# [Problem description]
Copy out all of the data below line for line, without changing anything.

* begin Records shown *

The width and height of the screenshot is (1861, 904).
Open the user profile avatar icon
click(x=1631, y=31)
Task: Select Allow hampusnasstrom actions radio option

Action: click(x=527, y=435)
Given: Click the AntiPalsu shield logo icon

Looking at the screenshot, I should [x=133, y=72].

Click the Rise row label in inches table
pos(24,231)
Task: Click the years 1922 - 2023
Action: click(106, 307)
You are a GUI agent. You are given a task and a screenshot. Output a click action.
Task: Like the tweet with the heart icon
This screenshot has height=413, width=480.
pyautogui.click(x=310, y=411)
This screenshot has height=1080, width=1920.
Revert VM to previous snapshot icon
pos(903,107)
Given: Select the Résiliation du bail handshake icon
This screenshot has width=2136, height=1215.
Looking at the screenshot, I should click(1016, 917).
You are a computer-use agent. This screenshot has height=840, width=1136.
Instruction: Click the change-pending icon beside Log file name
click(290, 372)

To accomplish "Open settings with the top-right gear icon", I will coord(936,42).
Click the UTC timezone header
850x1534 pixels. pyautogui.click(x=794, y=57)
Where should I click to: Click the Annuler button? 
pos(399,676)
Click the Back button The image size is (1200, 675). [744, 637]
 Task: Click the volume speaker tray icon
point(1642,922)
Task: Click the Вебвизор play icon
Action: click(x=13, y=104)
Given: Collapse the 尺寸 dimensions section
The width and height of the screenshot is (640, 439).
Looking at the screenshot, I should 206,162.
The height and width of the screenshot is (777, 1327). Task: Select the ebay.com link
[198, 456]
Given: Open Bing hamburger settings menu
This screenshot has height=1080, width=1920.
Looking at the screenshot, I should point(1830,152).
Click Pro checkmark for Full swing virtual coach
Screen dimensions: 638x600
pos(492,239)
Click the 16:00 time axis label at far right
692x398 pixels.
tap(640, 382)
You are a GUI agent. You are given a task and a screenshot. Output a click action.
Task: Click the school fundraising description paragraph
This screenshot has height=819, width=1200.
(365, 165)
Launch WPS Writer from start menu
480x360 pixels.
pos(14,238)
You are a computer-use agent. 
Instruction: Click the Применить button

* end Records shown *

# [Right answer]
The width and height of the screenshot is (1861, 904).
Open the user profile avatar icon
click(x=1631, y=31)
Task: Select Allow hampusnasstrom actions radio option

Action: click(x=527, y=435)
Given: Click the AntiPalsu shield logo icon

Looking at the screenshot, I should [x=133, y=72].

Click the Rise row label in inches table
pos(24,231)
Task: Click the years 1922 - 2023
Action: click(106, 307)
You are a GUI agent. You are given a task and a screenshot. Output a click action.
Task: Like the tweet with the heart icon
This screenshot has height=413, width=480.
pyautogui.click(x=310, y=411)
This screenshot has height=1080, width=1920.
Revert VM to previous snapshot icon
pos(903,107)
Given: Select the Résiliation du bail handshake icon
This screenshot has width=2136, height=1215.
Looking at the screenshot, I should click(1016, 917).
You are a computer-use agent. This screenshot has height=840, width=1136.
Instruction: Click the change-pending icon beside Log file name
click(290, 372)

To accomplish "Open settings with the top-right gear icon", I will coord(936,42).
Click the UTC timezone header
850x1534 pixels. pyautogui.click(x=794, y=57)
Where should I click to: Click the Annuler button? 
pos(399,676)
Click the Back button The image size is (1200, 675). [744, 637]
 Task: Click the volume speaker tray icon
point(1642,922)
Task: Click the Вебвизор play icon
Action: click(x=13, y=104)
Given: Collapse the 尺寸 dimensions section
The width and height of the screenshot is (640, 439).
Looking at the screenshot, I should 206,162.
The height and width of the screenshot is (777, 1327). Task: Select the ebay.com link
[198, 456]
Given: Open Bing hamburger settings menu
This screenshot has height=1080, width=1920.
Looking at the screenshot, I should point(1830,152).
Click Pro checkmark for Full swing virtual coach
Screen dimensions: 638x600
pos(492,239)
Click the 16:00 time axis label at far right
692x398 pixels.
tap(640, 382)
You are a GUI agent. You are given a task and a screenshot. Output a click action.
Task: Click the school fundraising description paragraph
This screenshot has height=819, width=1200.
(365, 165)
Launch WPS Writer from start menu
480x360 pixels.
pos(14,238)
You are a computer-use agent. 
Instruction: Click the Применить button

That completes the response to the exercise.